Only some lines are wanted: please transcribe exactly those from the one containing "371x189 pixels. Task: Click" through the end of the data, pictures excluded.

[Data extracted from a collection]
== == ==

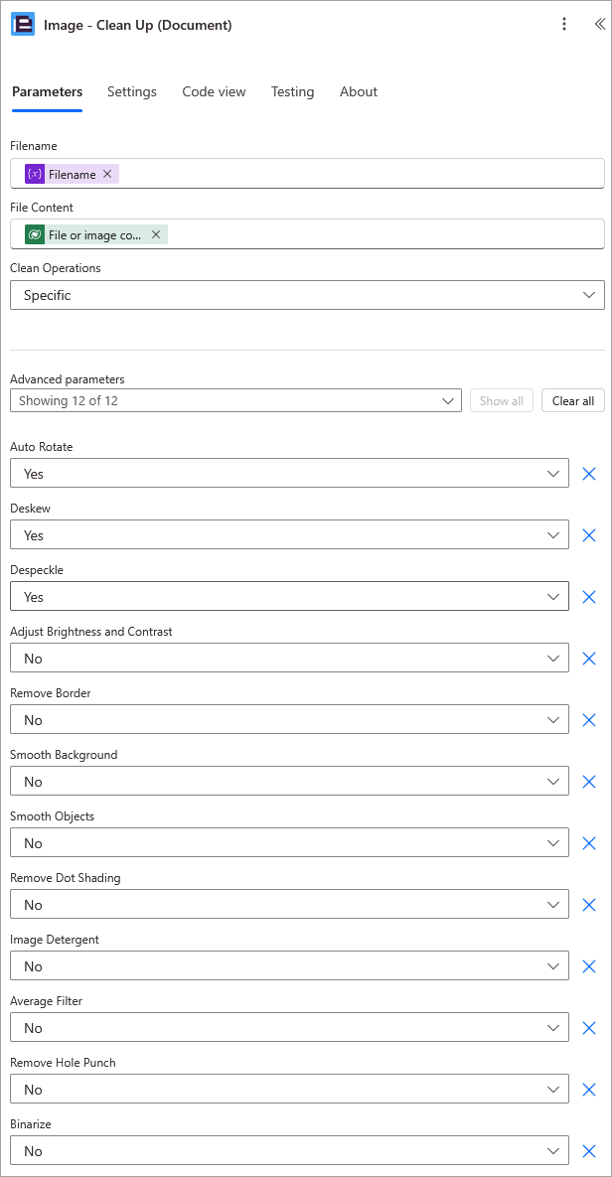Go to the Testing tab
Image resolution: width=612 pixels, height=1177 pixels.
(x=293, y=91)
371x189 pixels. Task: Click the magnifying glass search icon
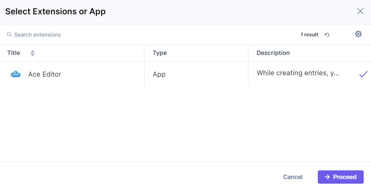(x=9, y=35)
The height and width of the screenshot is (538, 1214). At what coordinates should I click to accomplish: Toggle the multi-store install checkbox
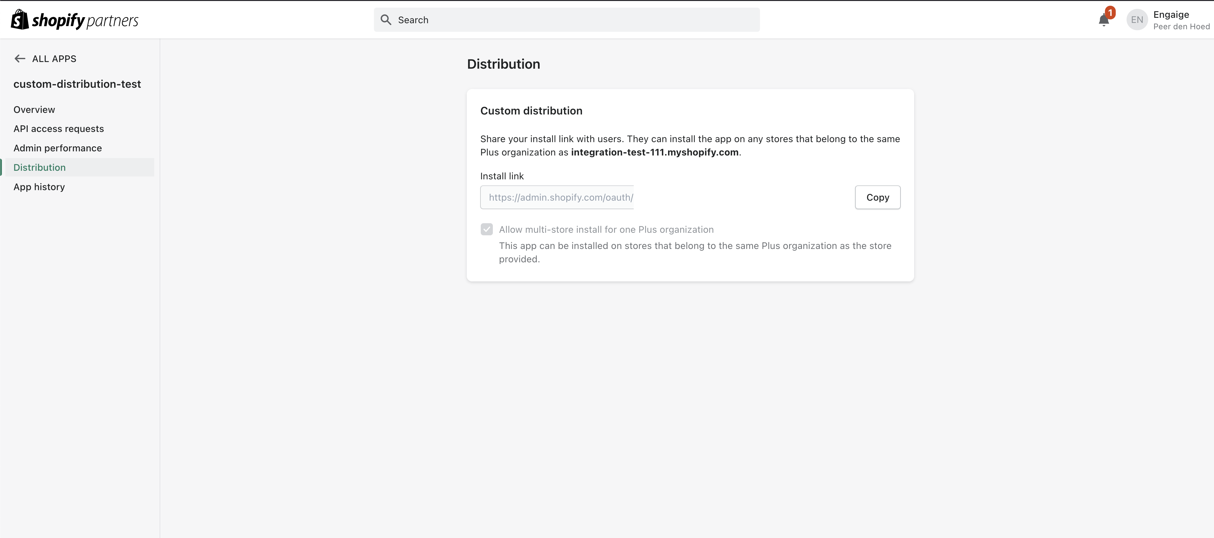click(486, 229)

== == ==

Solution
371x189 pixels. Task: Click the magnifying glass search icon
(x=9, y=35)
The height and width of the screenshot is (538, 1214). At what coordinates should I click to accomplish: Toggle the multi-store install checkbox
click(486, 229)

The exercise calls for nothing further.